Tuesday, September 28, 2010

Why Recycle?

Meteuphoric makes a good point about resource trade-offs:

Environmentalism often takes the form of the conviction that human labor should take the place of other resource use. Bikes should be ridden instead of cars, repair is superior to replacement, washing and sorting recycling is better than using up tip space, and so on. This is usually called ‘saving resources’ not ‘using up more valuable resources’. One might argue that while human labor is usually relatively expensive (you can generally make much more selling five minutes of time than a liter of tip space and a couple of cans worth of clean used steel), environmentalists often consider the other resources to be truly more valuable, often because they are non-renewable and need to be shared between everyone in the future too. Even so, since when is it sensible to treat your overvalued resources as if they were worthless? How will resources come to be used more efficiently if those who care about the issue destroy their own potential by donating their most valuable assets to the world at large in the form of the very things which the world supposedly blithely squanders?

I'm not entirely sure how to game this out, but I have often wondered: if recycling, say, is so doggone important, then why do I have to pay* for the priviledge? If the expense of reusing particular resources exceeds the value of those resources on the fair market, then recycling is a waste, pure and simple. If you want to make the point that resource extraction involves externalities or that its price does not fully reflect its cost, then address that. But recycling is something that I should get paid to do.

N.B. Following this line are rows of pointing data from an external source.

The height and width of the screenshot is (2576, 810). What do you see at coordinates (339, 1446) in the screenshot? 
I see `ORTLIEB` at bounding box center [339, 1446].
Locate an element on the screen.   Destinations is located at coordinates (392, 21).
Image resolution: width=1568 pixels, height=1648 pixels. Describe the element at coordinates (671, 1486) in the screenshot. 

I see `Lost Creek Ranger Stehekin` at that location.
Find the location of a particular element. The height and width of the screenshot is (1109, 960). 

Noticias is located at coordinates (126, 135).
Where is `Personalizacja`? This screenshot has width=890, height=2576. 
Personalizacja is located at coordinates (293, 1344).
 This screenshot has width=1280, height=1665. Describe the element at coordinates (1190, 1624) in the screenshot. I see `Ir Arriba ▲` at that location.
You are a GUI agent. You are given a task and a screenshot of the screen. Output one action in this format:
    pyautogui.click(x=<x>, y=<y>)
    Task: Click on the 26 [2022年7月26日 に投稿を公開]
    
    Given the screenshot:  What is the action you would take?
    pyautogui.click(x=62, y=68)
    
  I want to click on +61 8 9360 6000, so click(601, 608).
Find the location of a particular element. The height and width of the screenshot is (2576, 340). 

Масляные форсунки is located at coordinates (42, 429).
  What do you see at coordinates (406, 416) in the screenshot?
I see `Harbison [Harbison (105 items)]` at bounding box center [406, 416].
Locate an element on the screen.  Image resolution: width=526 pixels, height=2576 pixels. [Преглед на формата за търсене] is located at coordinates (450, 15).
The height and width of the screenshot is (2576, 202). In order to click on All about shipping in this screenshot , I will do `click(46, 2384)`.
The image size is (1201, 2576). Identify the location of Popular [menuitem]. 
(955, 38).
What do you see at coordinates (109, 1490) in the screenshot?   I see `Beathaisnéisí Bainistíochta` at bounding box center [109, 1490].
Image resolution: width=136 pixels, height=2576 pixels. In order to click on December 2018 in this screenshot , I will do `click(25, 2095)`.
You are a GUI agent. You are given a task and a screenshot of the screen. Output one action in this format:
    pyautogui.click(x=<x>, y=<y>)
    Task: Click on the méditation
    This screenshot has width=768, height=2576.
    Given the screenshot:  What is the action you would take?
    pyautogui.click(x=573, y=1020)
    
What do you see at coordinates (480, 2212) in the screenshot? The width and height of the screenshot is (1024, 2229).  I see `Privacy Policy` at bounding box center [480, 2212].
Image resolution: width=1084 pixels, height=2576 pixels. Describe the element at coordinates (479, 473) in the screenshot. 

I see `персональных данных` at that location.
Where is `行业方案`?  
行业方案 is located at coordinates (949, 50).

* Granted, many waste management services make a big show of offering "free" recycling.

2 comments:

Dexter said...

If recycling made economic sense, someone would pay you for the materials. Otherwise it's just an exercise in feelgood Gaianism.

Will S. said...

It indeed is just feelgood Gaianism.

Really, we should bury all metal containers, plastic containers, etc. Shoot, if those materials ever become scarce enough, we can mine landfill sites for them, and THEN recycling will make sense. Till then, we should just fricking throw everything out, and to heck with the guilt-trippers who would have us use tax money to subsidize profitless (for us, that is; not for the government-connected recycling companies) recycling programs.